All Rishi has to do is stand up in Parliament and declare ‘exposure’ as legal tender.
Overnight, the poorest busker would become richer than Rockerfeller and struggling artists the new ultra-elite class. Not only could they finally exchange their vaults full of ‘exposure’ – gathered over many years of basically being asked to work for free – for essentials like rice, bread, opium and beard glitter. They could buy up entire dying town centres and transform them into Dagenhoriums of cultural wonder, where every deserted Pizza Hut salad bar is repurposed as a Grecian amphitheatre and revellers across the land follow nightly processions of tumblers, poets and fire-breathers to the year-round carnival of delights that shall become known as Greggstonbury.
Instagram influencers and podcasters would become the new Bank Of England, financing these glorious boom days with endless streams of ‘exposure’ for services rendered, previously, for no monetary recompense. And the Magikarp Guy gawping away in the Australia’s Got Talent meme would be the new Jeff Bezos.
You may say I’m a dreamer, but I’m not the only one. Spotify, too, has decided to replace hard currency with ‘exposure’, believing that working for even less money is, in fact, the golden path to endless riches. You might have thought it’d be easier to split a proton than separate a penny into an even smaller fraction than they already pay musicians per stream, but this is exactly what they’re proposing with their exciting new Discovery Mode feature. Or should that be Sheer Slavery Mode?
Here’s the deal. Spotify are set to offer acts the chance to gain additional ‘exposure’ for specific tracks through the recommendation algorithms of their Radio and Autoplay features, boosting the chances of the Equation That Decides All Things pushing that track under the nose of thousands of random streamers. The idea being that more casual listeners hear your best tune, go check out all your other tracks and boom, Capaldiville here you come. You get more fans, the algorithm – which I’ve always pictured looking like James Corden faking enthusiasm at a Drake gig – gets less dictatorial, everyone wins, right?

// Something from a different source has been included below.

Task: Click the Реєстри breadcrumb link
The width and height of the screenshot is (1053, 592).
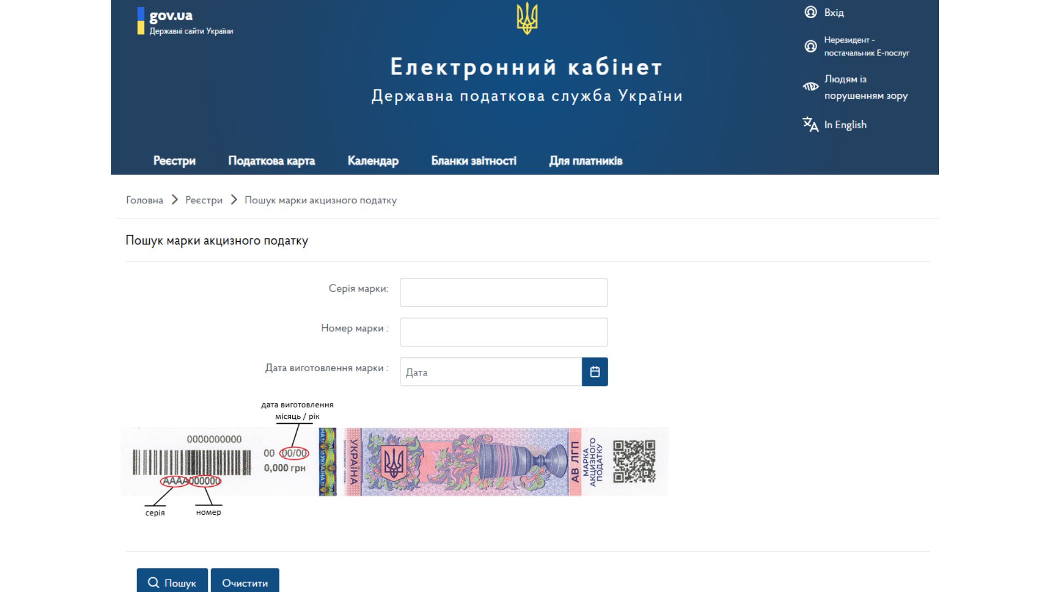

Not quite. In return for having their track additionally promoted thus, the artist will be expected to accept a “promotional recording royalty rate”. Translation: they’ll probably make even less money (and Spotify will make more) on their very best tracks, in the hope of hitting the jackpot with their album filler. The Pennsylvania election team are now working around the clock to count the number of decimal places in this new royalty rate, and hope to announce the result by Christmas.
Many have cried “payola” at this – the act of paying for promotion on a seemingly impartial platform, giving the best-funded acts and products a disproportionate advantage – but it’s worse than that. It’s another stride in music’s furious race to the poverty-striken bottom.

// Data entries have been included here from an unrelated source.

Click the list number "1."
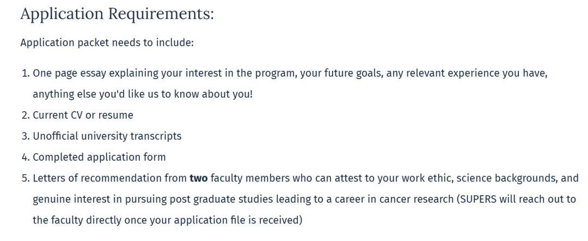Screen dimensions: 588x241 coord(25,74)
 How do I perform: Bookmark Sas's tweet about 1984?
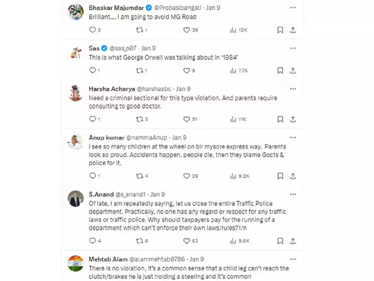point(280,70)
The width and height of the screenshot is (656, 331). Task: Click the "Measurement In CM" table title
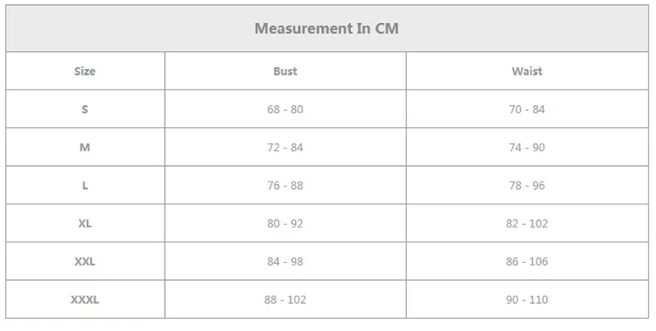(326, 29)
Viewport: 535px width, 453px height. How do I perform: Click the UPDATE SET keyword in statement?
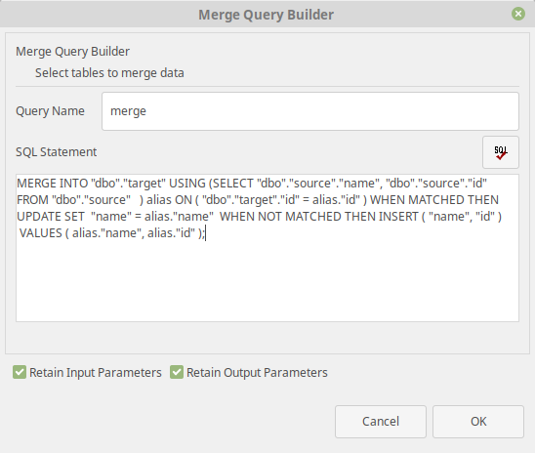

First of all, it’s a move that once again ignores the fact that streaming isn’t (as Spotify would have us believe) merely a promotional tool identical to radio, which directs the fan to other income streams for the artist (and pays far better for the privilege). It’s a replacement for many of those income streams, particularly album and download sales. When the listener can choose to hear a track as many times as they like at their leisure – tantamount to, well, ‘owning’ it in essence – it stops being ‘promotional’ and starts being, y’know, the actual product. Tesco might just as well argue that they should pay Haribo less for their Goldbears multi-packs because they’re basically just adverts for Starmix.
And then you consider the deluge factor. Since it costs the artist nothing to turn on the higher profile/reduced rate feature on a track, and Spotify will inevitably trumpet it as a raging success when it helps break an artist or two, what happens when it becomes ‘essential’ common practice for every act? When everybody does it, Spotify is swamped with millions upon millions of Discovery Mode tracks competing for the same amount of recommendations and it no longer gives the artist any more of a meaningful promotional leg-up than they have right now? Why, then musicians are scrabbling just as hard for attention as they are today, but everyone’s earning even less from their best and most popular songs. Cue Discovery Mode Plus, for a wafer-thin extra fee.
At a time when musicians are struggling more than ever, and streaming and download platforms are pivoting away from music towards more profitable podcasts, there’s a real sense of exploitation about Discovery Mode, of rinsing music for all its worth before dumping it on the back burner to sputter itself out. But as proved by the popular monthly Bandcamp Fridays during lockdown – when the digital platform waives its share of sales to the tune of $20 million extra going to the artists this year – the appetite is there for a fairer alternative. And a death-of-MySpace level shift is well overdue, not least because, at time of writing, British Gas continues to refuse to set up direct debits in heart emojis.